[Data in this exercise]

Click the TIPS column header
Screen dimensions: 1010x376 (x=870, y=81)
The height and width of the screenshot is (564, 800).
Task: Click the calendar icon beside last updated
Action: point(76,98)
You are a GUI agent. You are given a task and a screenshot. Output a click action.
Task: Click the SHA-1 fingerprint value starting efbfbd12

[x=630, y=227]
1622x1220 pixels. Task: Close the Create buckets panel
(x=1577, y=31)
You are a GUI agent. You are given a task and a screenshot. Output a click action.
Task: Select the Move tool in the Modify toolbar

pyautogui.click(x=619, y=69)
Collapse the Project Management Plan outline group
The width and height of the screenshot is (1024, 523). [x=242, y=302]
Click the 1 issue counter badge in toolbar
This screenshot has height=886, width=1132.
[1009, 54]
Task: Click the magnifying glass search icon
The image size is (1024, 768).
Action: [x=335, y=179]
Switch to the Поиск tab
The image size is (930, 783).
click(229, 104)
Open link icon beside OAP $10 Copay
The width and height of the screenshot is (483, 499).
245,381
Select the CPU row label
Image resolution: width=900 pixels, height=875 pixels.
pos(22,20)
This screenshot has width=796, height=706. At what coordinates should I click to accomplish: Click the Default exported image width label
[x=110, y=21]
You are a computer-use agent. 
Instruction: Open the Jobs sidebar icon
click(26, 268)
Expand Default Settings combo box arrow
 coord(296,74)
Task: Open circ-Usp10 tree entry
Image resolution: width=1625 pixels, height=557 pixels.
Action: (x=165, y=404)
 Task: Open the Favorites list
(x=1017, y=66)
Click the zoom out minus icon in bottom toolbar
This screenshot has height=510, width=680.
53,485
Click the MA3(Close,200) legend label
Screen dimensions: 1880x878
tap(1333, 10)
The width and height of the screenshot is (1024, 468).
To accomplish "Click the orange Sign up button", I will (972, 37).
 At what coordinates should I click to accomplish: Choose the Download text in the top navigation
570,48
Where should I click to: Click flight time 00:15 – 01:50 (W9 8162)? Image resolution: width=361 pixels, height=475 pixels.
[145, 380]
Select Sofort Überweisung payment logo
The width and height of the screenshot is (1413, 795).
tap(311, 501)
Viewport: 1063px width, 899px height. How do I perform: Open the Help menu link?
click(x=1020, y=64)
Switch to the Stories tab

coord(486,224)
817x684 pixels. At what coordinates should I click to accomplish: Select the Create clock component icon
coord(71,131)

[/Data in this exercise]

Prompt:
Print the data in full, with each line exactly as given.

Written response:
Click the TIPS column header
Screen dimensions: 1010x376 (x=870, y=81)
The height and width of the screenshot is (564, 800).
Task: Click the calendar icon beside last updated
Action: point(76,98)
You are a GUI agent. You are given a task and a screenshot. Output a click action.
Task: Click the SHA-1 fingerprint value starting efbfbd12

[x=630, y=227]
1622x1220 pixels. Task: Close the Create buckets panel
(x=1577, y=31)
You are a GUI agent. You are given a task and a screenshot. Output a click action.
Task: Select the Move tool in the Modify toolbar

pyautogui.click(x=619, y=69)
Collapse the Project Management Plan outline group
The width and height of the screenshot is (1024, 523). [x=242, y=302]
Click the 1 issue counter badge in toolbar
This screenshot has height=886, width=1132.
[1009, 54]
Task: Click the magnifying glass search icon
The image size is (1024, 768).
Action: [x=335, y=179]
Switch to the Поиск tab
The image size is (930, 783).
click(229, 104)
Open link icon beside OAP $10 Copay
The width and height of the screenshot is (483, 499).
245,381
Select the CPU row label
Image resolution: width=900 pixels, height=875 pixels.
pos(22,20)
This screenshot has width=796, height=706. At what coordinates should I click to accomplish: Click the Default exported image width label
[x=110, y=21]
You are a computer-use agent. 
Instruction: Open the Jobs sidebar icon
click(26, 268)
Expand Default Settings combo box arrow
 coord(296,74)
Task: Open circ-Usp10 tree entry
Image resolution: width=1625 pixels, height=557 pixels.
Action: (x=165, y=404)
 Task: Open the Favorites list
(x=1017, y=66)
Click the zoom out minus icon in bottom toolbar
This screenshot has height=510, width=680.
53,485
Click the MA3(Close,200) legend label
Screen dimensions: 1880x878
tap(1333, 10)
The width and height of the screenshot is (1024, 468).
To accomplish "Click the orange Sign up button", I will (972, 37).
 At what coordinates should I click to accomplish: Choose the Download text in the top navigation
570,48
Where should I click to: Click flight time 00:15 – 01:50 (W9 8162)? Image resolution: width=361 pixels, height=475 pixels.
[145, 380]
Select Sofort Überweisung payment logo
The width and height of the screenshot is (1413, 795).
tap(311, 501)
Viewport: 1063px width, 899px height. How do I perform: Open the Help menu link?
click(x=1020, y=64)
Switch to the Stories tab

coord(486,224)
817x684 pixels. At what coordinates should I click to accomplish: Select the Create clock component icon
coord(71,131)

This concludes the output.